Review: Friends from College

Years after becoming friends at Harvard, Ethan, Lisa, Sam, Nick, Max and Marianne are heading into a new era — their 40s. This series, directed and executive produced by Nicholas Stoller, delves into interwoven and complicated relationships, including former romantic entanglements and comedic explorations of old bonds. As everyone tries to manage their lives as adults, they also experience nostalgia.

In the new eight part comedy series from Netflix we’re introduced to six adults in their 40s who reconnect after years apart from each other. The cast has incredible comedic talent with actors such as Keegan-Michael Key, Cobie Smulders, Nat Faxon, and Fred Savage to name a few. The series is directed by Nicholas Stoller who has had success in the cinemas with films Forgetting Sarah Marshall and Neighbours. Much like his pal Judd Apatow, usually his projects are more surreal with its characters, seeming as if the events being portrayed could happen.

Friends from College is never able to take off, instead spending the duration of the series being about the characters reliving their glory days. Yes there is comedy but its too often one note with little substance. There is a scene where Key does all his best impressions, from Clinton to Obama, the problem is that it comes out of the blue and seems as if they wrote it in just so Key could flex his comedic muscles. It’s hard to take interest in the series when the majority of the characters are unlikable, often cheating on their loved ones with their friends from college. There’s nothing genuine about the characters, often they spew out how they wish it was the old days. All of the characters are in a funk, stuck holding onto the past, with none of them making any effort to move along.

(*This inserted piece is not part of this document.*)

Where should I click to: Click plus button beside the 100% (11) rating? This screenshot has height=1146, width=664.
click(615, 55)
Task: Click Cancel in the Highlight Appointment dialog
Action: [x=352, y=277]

Keegan-Michael Key and Cobie Smulders are great as a married couple trying to build a family. As great as they are riffing off of one another, the tension between them can be felt as they both have different ambitions. It makes for a satisfying subplot and one that should have been expanded more. Nat Faxon who is always a delight in a supporting role is decent despite only having one real character trait, an older man who likes sleeping around with younger woman. Despite only being in a few episodes, Billy Eichner is great as Fred Savage’s boyfriend. His deadpan delivery is spot on while he also has scenes where he appears to be the realest character in the series. He’s well aware of the slump the main characters are in and consistently makes the point that this is unhealthy and kind of pathetic.

Friends from College boasts a talented cast and a director/writer known for telling comedic stories about the average person. Here the story is rather vapid as the characters have no real depth to them and don’t make any progression throughout the series. From the beginning to the end of the series, nothing changes between the characters. Nat Faxon is still a womanizer, Keegan-Michael Key is still cheating on Cobie Smulders with Annie Parisse, and Fred Savage is still an unreliable friend. If you’re a fan of the cast and you’re looking for an easy binge this might be for you, just don’t anticipate much of a story.

Rating: 5.5/10

Friends from College is now streaming on Netflix.